## Problem statement:
For the word "tweet", count the lines in the records below that include it and give only that number.

Entries taken from a collection
--- START ---
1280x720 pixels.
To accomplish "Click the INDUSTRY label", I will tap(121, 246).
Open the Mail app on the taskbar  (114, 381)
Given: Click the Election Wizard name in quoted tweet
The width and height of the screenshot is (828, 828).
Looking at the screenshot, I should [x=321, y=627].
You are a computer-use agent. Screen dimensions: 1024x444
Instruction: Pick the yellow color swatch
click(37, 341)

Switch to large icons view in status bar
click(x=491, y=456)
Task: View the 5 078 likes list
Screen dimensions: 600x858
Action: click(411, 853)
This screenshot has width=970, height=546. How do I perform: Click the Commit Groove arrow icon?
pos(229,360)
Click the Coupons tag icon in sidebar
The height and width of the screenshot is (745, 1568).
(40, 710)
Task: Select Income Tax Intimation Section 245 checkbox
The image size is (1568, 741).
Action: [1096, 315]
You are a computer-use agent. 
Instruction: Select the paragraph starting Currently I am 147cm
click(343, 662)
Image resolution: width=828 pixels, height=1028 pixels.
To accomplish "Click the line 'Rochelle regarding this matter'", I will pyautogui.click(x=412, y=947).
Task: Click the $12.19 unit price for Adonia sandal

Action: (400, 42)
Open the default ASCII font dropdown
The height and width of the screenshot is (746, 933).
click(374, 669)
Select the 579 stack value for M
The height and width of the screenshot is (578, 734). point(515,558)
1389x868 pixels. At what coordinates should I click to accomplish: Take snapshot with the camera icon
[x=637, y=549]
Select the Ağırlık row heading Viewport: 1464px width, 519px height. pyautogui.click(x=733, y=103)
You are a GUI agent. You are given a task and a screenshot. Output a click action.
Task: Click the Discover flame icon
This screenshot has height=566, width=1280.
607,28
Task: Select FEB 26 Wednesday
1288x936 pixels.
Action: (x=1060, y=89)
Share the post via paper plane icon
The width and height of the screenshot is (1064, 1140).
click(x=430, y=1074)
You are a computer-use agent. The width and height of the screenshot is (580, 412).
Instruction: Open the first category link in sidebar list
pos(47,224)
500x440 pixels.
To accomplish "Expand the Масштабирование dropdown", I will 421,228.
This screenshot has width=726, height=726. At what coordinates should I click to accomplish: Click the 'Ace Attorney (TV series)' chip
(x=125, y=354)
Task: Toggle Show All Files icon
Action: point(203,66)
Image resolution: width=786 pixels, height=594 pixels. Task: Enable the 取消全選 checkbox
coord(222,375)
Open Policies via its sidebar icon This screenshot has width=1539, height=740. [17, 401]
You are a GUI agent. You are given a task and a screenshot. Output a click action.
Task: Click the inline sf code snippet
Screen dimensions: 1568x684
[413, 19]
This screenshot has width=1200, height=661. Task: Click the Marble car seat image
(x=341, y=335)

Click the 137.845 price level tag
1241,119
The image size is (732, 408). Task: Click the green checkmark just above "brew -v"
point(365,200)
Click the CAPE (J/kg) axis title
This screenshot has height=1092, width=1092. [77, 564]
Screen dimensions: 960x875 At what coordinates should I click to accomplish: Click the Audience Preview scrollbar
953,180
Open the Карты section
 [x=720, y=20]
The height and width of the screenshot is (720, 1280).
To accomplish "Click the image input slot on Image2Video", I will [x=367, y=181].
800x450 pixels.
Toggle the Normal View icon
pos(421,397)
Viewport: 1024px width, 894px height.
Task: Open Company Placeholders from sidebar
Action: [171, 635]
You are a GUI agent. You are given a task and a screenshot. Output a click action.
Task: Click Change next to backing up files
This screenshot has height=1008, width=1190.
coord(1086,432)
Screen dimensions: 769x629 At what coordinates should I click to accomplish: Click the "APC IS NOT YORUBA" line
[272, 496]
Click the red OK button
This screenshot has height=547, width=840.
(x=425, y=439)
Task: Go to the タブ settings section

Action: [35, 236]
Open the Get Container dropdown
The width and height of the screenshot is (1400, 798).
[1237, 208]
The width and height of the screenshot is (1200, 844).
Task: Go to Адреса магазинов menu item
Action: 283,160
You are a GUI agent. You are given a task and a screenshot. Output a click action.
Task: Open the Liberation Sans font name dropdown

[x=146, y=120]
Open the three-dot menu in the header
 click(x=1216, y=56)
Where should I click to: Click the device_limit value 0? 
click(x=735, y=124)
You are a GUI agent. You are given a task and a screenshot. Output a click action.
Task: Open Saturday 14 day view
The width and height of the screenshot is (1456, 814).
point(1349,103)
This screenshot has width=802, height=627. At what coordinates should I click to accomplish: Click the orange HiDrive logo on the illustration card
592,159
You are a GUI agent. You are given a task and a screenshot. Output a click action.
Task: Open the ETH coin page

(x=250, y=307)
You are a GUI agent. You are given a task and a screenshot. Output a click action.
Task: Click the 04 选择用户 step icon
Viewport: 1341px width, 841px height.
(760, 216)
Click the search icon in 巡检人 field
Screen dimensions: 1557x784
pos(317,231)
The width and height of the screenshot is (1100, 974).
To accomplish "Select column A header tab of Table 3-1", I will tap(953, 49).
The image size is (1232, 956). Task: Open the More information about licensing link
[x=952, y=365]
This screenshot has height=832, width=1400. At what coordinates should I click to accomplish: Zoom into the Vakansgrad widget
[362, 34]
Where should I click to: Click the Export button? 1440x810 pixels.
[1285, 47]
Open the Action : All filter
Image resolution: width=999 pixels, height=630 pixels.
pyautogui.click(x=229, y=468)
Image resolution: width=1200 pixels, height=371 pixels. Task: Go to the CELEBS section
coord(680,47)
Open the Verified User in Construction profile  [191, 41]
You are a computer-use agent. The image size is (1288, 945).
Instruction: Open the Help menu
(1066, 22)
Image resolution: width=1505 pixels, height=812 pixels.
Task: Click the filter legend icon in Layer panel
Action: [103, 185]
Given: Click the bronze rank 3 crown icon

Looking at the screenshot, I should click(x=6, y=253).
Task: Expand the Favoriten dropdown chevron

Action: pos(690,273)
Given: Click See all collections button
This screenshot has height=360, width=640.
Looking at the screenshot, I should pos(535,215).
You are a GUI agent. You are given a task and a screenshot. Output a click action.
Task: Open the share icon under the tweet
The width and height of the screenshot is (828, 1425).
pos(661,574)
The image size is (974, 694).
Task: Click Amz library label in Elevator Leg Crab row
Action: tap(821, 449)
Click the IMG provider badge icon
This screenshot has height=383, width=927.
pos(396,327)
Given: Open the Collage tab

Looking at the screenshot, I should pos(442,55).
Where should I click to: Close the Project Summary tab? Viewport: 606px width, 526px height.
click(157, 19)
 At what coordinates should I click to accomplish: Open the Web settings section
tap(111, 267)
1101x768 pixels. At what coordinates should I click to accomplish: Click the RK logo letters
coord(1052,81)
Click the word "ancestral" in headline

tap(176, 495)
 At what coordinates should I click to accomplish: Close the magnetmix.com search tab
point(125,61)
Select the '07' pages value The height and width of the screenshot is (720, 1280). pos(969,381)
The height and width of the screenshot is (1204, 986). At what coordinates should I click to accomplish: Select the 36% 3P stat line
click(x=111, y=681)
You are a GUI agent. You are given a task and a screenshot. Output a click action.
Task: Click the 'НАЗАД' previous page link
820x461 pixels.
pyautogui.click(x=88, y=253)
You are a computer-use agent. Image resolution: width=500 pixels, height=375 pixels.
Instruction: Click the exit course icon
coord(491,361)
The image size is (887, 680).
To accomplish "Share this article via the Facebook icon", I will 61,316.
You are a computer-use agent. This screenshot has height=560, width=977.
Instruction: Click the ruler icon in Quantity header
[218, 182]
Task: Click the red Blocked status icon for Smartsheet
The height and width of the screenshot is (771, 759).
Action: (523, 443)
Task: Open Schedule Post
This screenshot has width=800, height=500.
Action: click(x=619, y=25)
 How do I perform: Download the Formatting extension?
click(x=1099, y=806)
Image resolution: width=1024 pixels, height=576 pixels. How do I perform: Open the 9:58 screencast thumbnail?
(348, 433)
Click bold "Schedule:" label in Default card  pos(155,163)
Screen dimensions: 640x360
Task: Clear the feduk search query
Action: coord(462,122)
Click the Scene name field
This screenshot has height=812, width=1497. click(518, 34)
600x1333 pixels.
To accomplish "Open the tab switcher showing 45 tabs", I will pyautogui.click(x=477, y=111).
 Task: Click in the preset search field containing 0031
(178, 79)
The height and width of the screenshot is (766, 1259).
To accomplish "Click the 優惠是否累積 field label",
--- END ---
## Completed exercise:
2